■ Dataset entries:
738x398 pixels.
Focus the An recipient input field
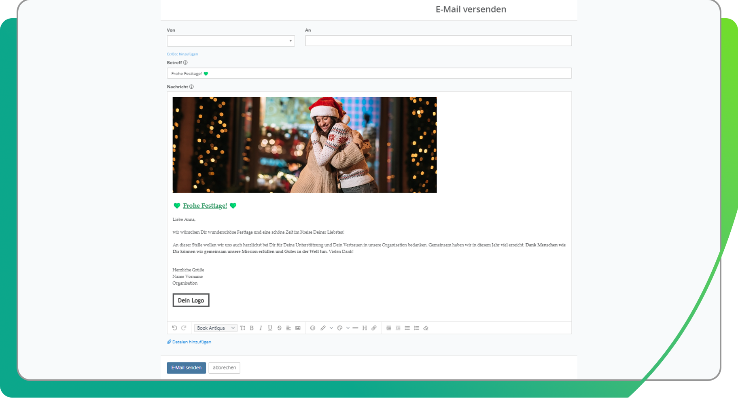(438, 40)
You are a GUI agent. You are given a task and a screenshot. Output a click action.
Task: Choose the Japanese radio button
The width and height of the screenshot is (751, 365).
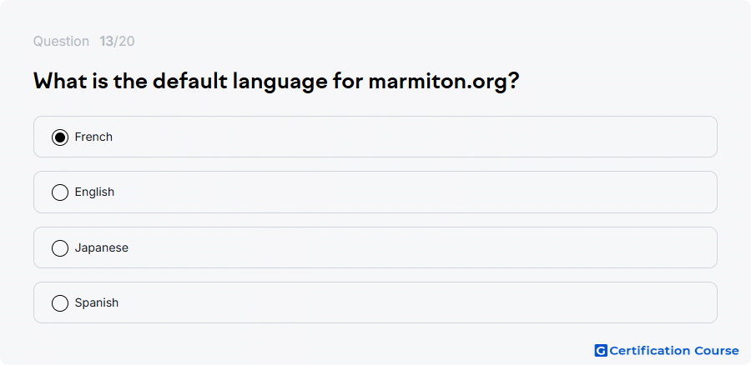[x=60, y=248]
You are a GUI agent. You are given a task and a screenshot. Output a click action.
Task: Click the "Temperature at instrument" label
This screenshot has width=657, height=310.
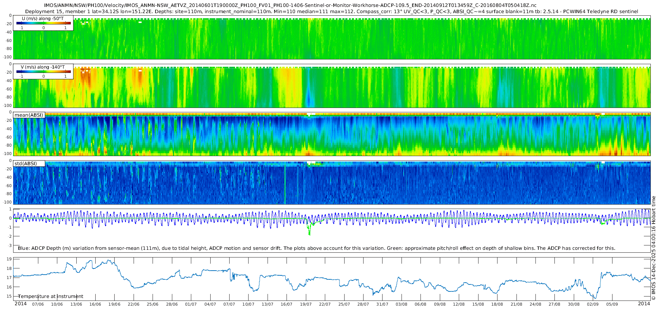[51, 296]
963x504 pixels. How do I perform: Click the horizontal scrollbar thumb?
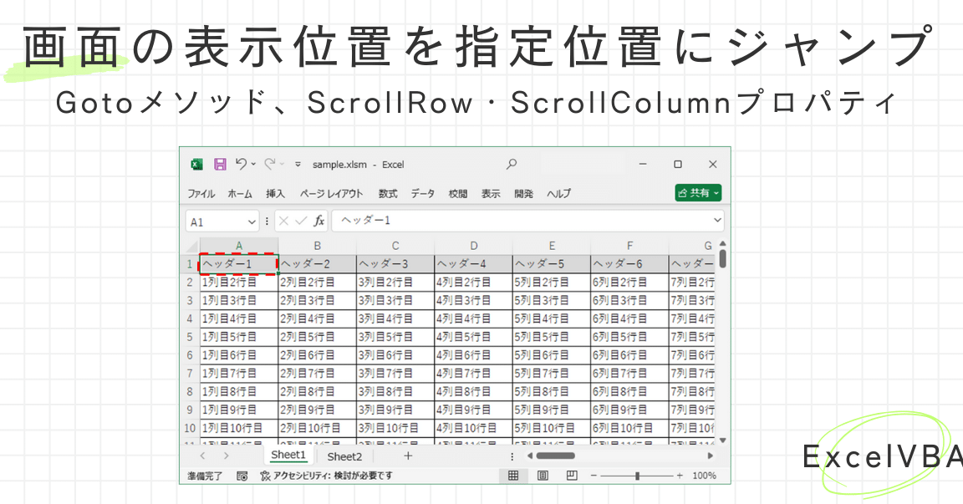pos(556,456)
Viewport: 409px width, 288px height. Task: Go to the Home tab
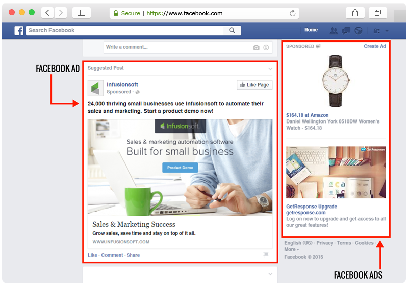[x=311, y=30]
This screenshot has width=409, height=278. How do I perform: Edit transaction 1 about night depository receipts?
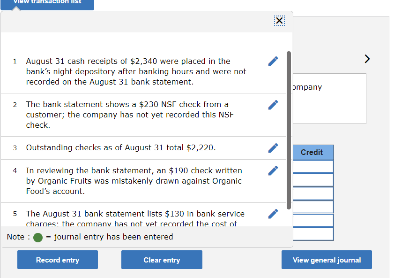click(273, 61)
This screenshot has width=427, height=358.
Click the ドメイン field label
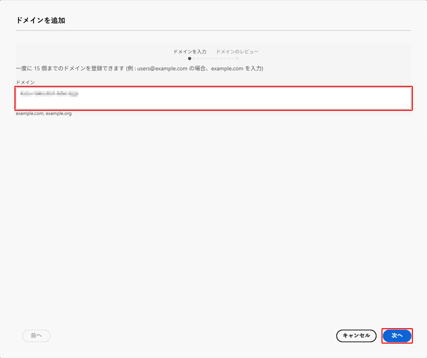click(25, 82)
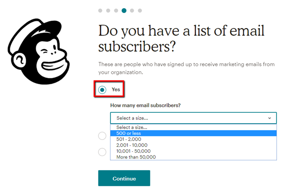Open the Select a size dropdown

coord(193,118)
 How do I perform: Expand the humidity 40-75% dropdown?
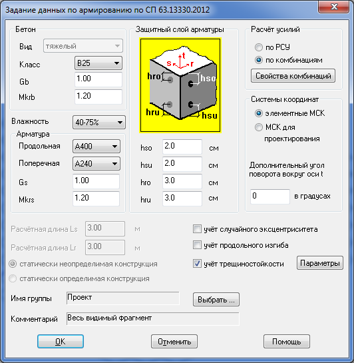coord(99,122)
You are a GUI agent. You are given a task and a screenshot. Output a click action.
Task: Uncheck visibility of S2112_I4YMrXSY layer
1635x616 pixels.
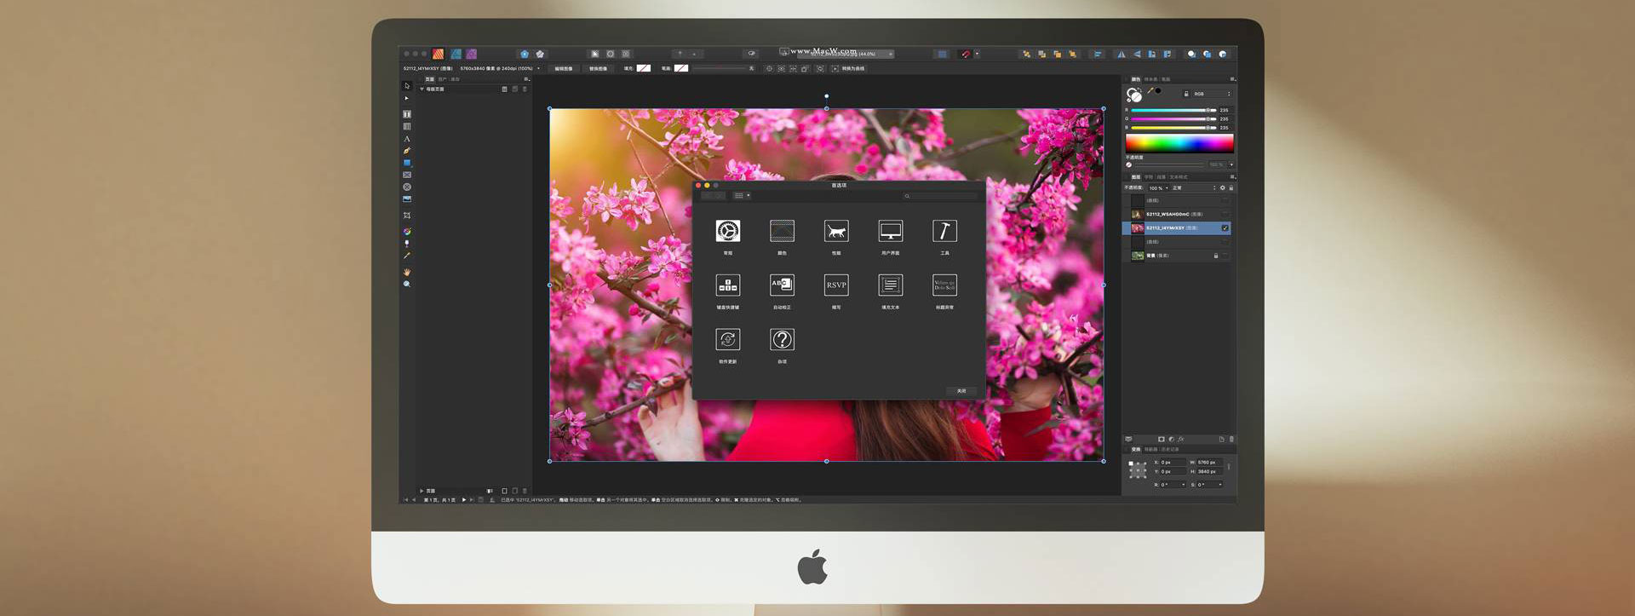(1225, 228)
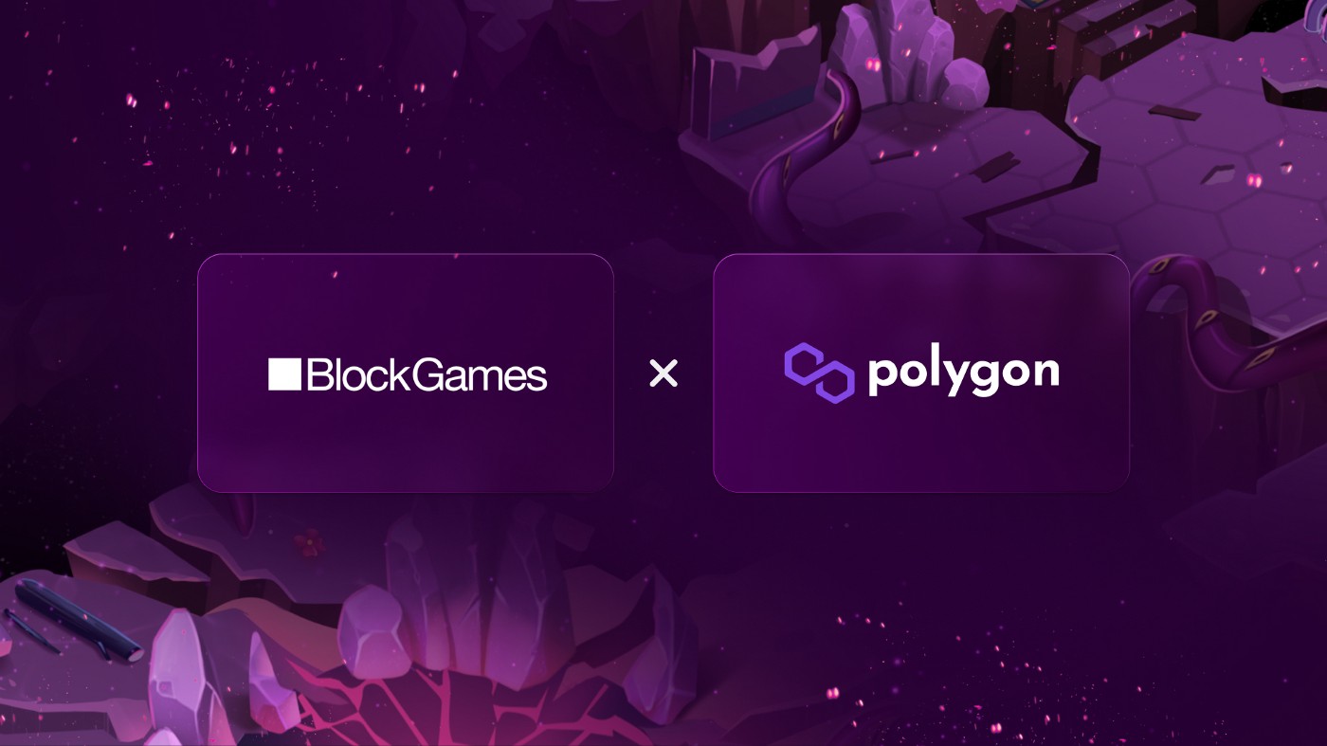The image size is (1327, 746).
Task: Click the white × symbol between cards
Action: 664,374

■ Written instruction: Copy all the records above line for line, leaving out the pictures.

■ Correct response:
738x398 pixels.
Focus the An recipient input field
(438, 40)
You are a GUI agent. You are given a task and a screenshot. Output a click action.
Task: Choose the Japanese radio button
The width and height of the screenshot is (751, 365).
[x=60, y=248]
You are a GUI agent. You are given a task and a screenshot. Output a click action.
Task: Click the "Temperature at instrument" label
This screenshot has width=657, height=310.
[51, 296]
963x504 pixels. How do I perform: Click the horizontal scrollbar thumb?
pos(556,456)
Viewport: 409px width, 288px height. Task: Go to the Home tab
[x=311, y=30]
This screenshot has width=409, height=278. How do I perform: Edit transaction 1 about night depository receipts?
click(273, 61)
This screenshot has width=427, height=358.
Click the ドメイン field label
click(25, 82)
Open the Select a size dropdown

coord(193,118)
 How do I perform: Expand the humidity 40-75% dropdown?
coord(99,122)
You are a GUI agent. You are given a task and a screenshot. Output a click action.
Task: Uncheck visibility of S2112_I4YMrXSY layer
1635x616 pixels.
(1225, 228)
The image size is (1327, 746).
Task: Click the white × symbol between cards
Action: 664,374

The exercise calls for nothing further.